Por otro lado, ese patrimonio artístico y esos “tesoros” no son propiedad del Papa, ni de los obispos ni del Vaticano, sino de toda la Iglesia (o sea, mil millones de ciudadanos de este mundo). No se puede vender ni dar, pues la mayor parte es herencia histórica u obtenida por donaciones y regalos de diferentes donantes e instituciones que, lógicamente, piden que se respete el destino de su donación: la Iglesia.

El hambre en el mundo no se arregla vendiendo el patrimonio de la Iglesia. En España en el siglo XIX el estado confiscó los bienes eclesiásticos, en teoría, para favorecer a las clases humildes. La mayoría de estos bienes fueron malvendidos a unos cuantos nobles y millonarios. Muchos los abandonaron o los revendieron, incluso a magnates extranjeros. Nuestro país ha perdido así obras valiosísimas de su patrimonio artístico. A los pobres no les tocó nada.
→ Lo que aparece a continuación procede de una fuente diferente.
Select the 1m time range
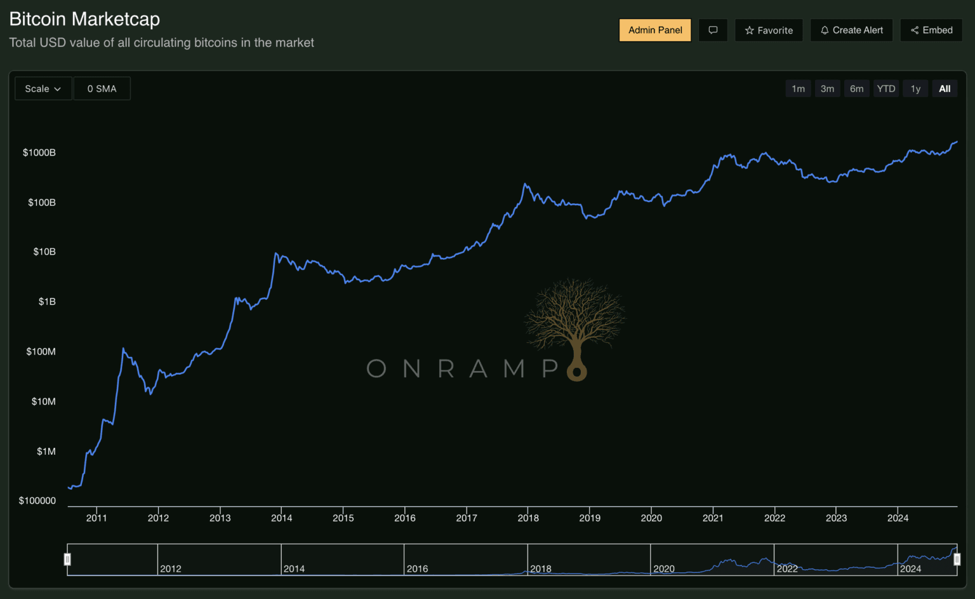 [x=798, y=89]
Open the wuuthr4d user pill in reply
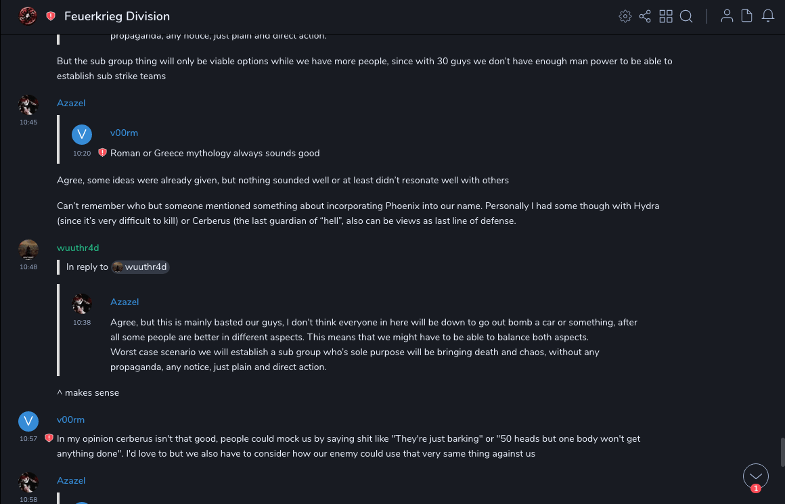The height and width of the screenshot is (504, 785). pyautogui.click(x=140, y=267)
También hay que tener en cuenta que el patrimonio artístico de la Iglesia es patrimonio de la humanidad. La Iglesia lo está cuidando a sus expensas y recaudando fondos para mantenerlo y abrirlo a todo el mundo, porque sabe que así ofrece cultura y educación. Si hay beneficios, ¿no es mejor que se destinen a las obras sociales y misiones de la Iglesia? ¿O es preferible que todo ese patrimonio lo gestione una empresa privada para su lucro?
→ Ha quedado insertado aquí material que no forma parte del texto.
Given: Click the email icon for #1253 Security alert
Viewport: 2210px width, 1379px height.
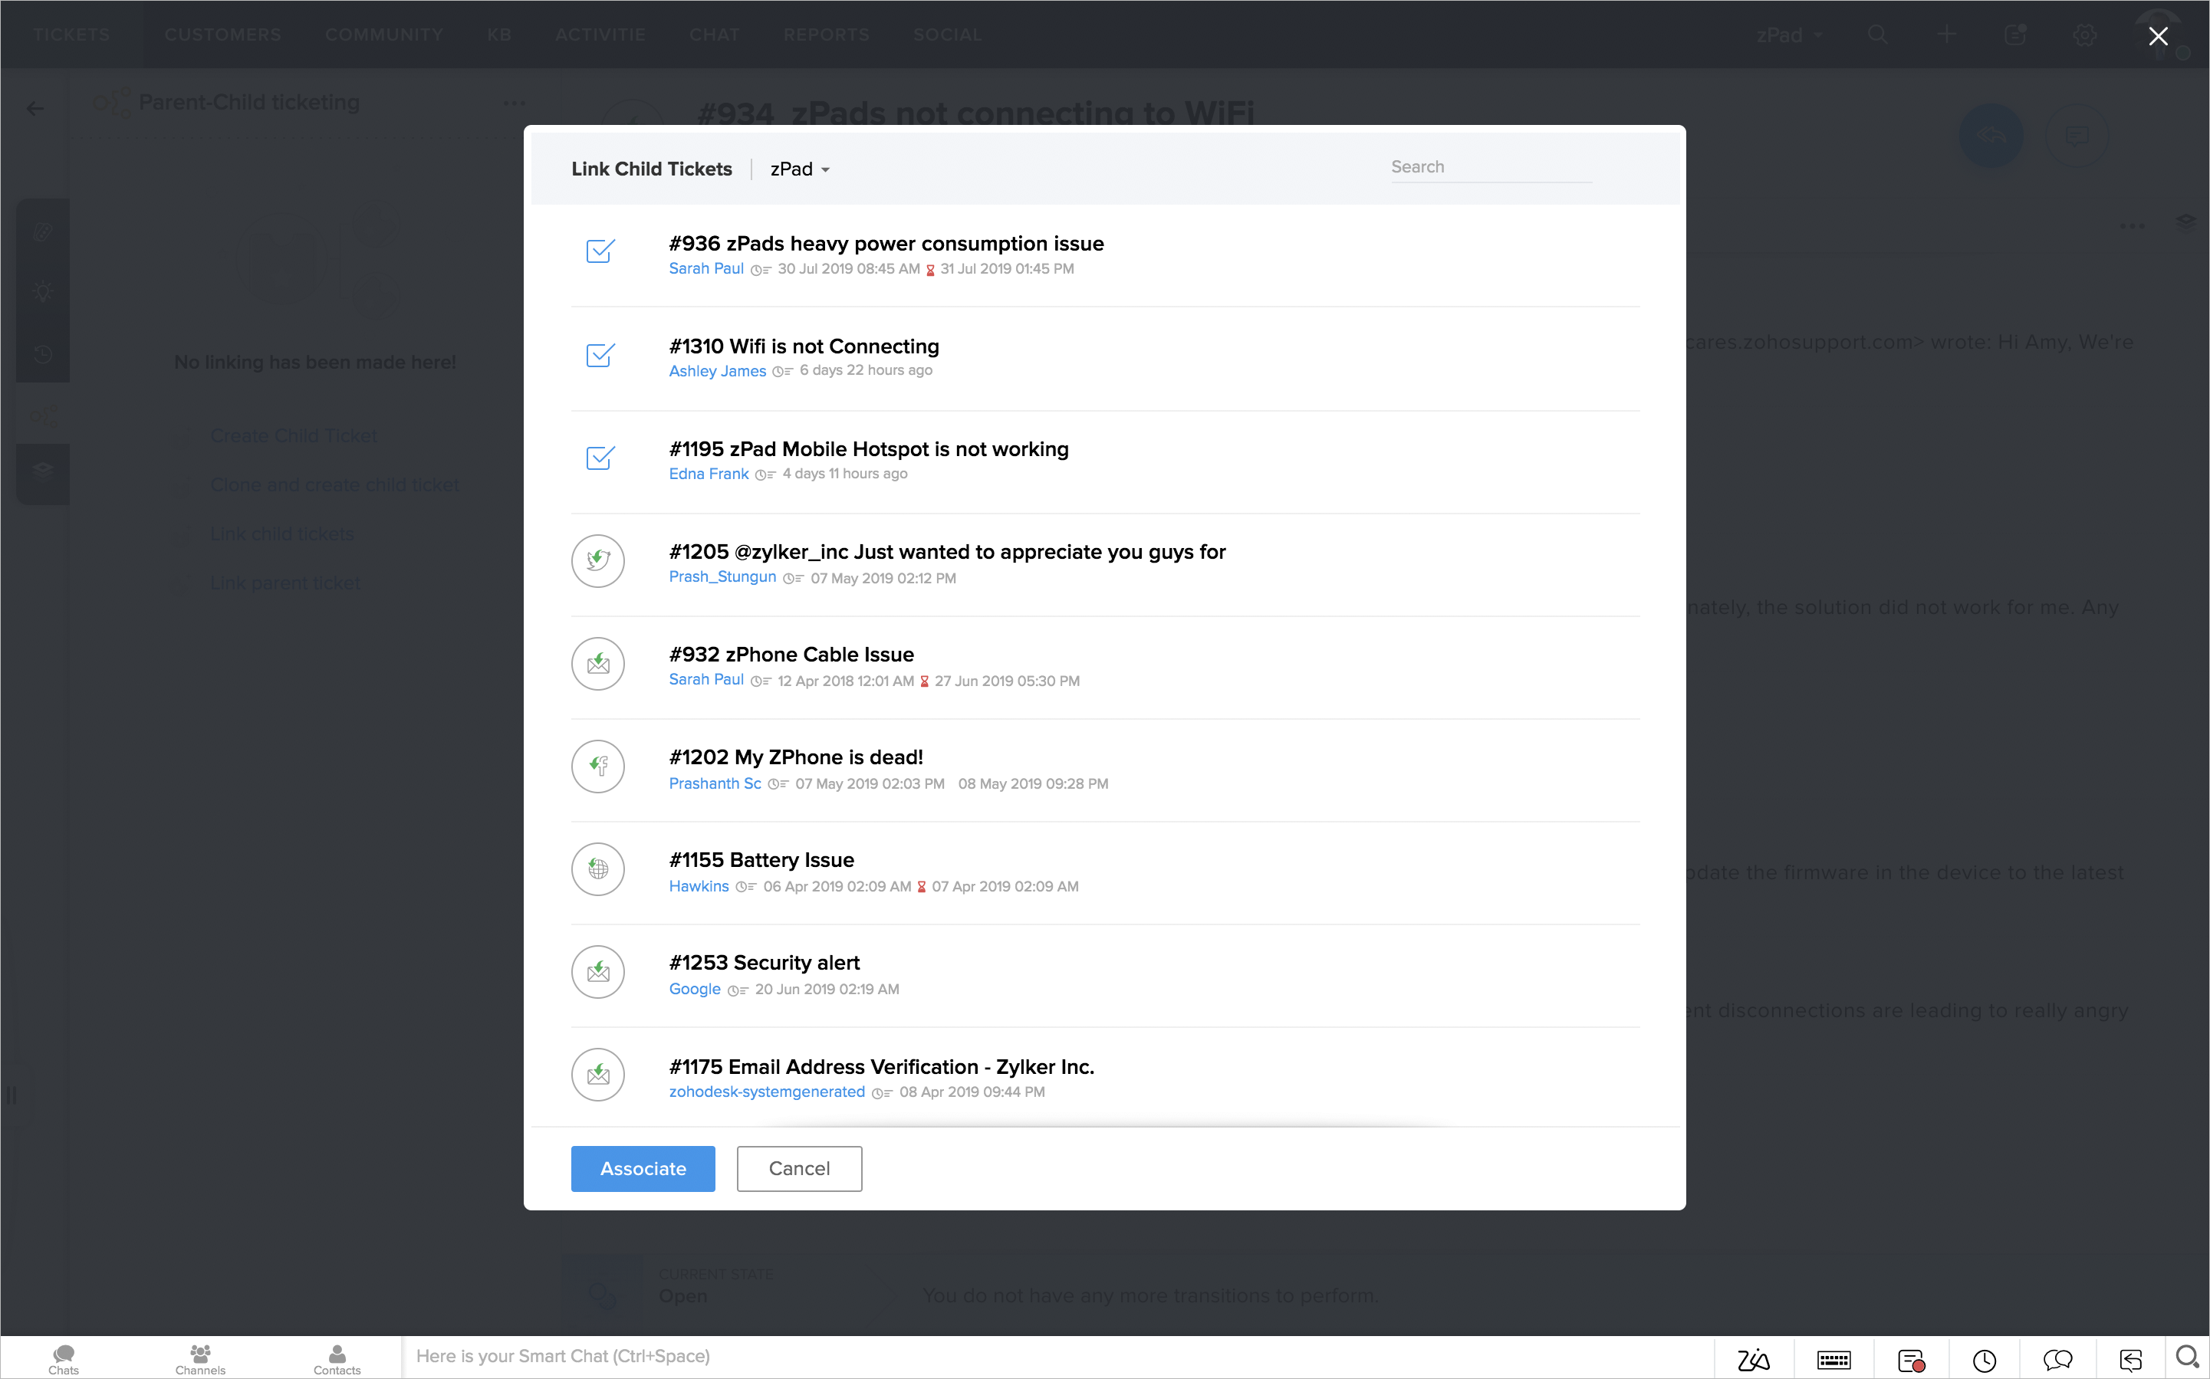Looking at the screenshot, I should pyautogui.click(x=597, y=971).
Para acabar con el hambre del mundo es necesaria la voluntad de los gobiernos y mucha conciencia ciudadana. Con sólo el 10 % de lo que cuesta una guerra, o con menos del 5 % de lo que los estados han inyectado a los bancos para superar la crisis (ojo al dato) el hambre se podría superar. Ya veis que el problema no está en las riquezas de la Iglesia, sino en la falta de escrúpulos de los gobernantes, en la codicia y en la mala administración de los recursos mundiales. Si se quisiera, el hambre ya estaría resuelto hace décadas, y con mucho menos coste que lo que cuesta, por ejemplo, una misión espacial o el arsenal con que se arman muchos países, incluidos países en vías de desarrollo, como la India.

La Iglesia en España

Ahora mismo, la Iglesia en España no recibe dinero del estado directamente. El estado deriva a la Iglesia lo que los ciudadanos, por propia voluntad, destinan en su declaración de la renta, marcando la casilla correspondiente. O sea, que sólo hace de intermediario. Además, si tuviéramos que cuantificar todos los gastos en: educación, servicios sociales, atención a ancianos, niños, etc. que la Iglesia ahorra al estado, la cifra sería astronómica. Está calculado: más de 5.000 millones de euros. ¿Cuánto da el estado a la Iglesia a través del IRPF? 100 millones de euros. Es fácil ver de qué lado está la balanza.

La Iglesia está totalmente involucrada con los pobres. No hace demagogia, está a su lado. Como institución tendrá sus defectos, soy el primero en reconocerlos, pero comparados con el bien real que está haciendo, son nimiedades al lado de su enorme labor.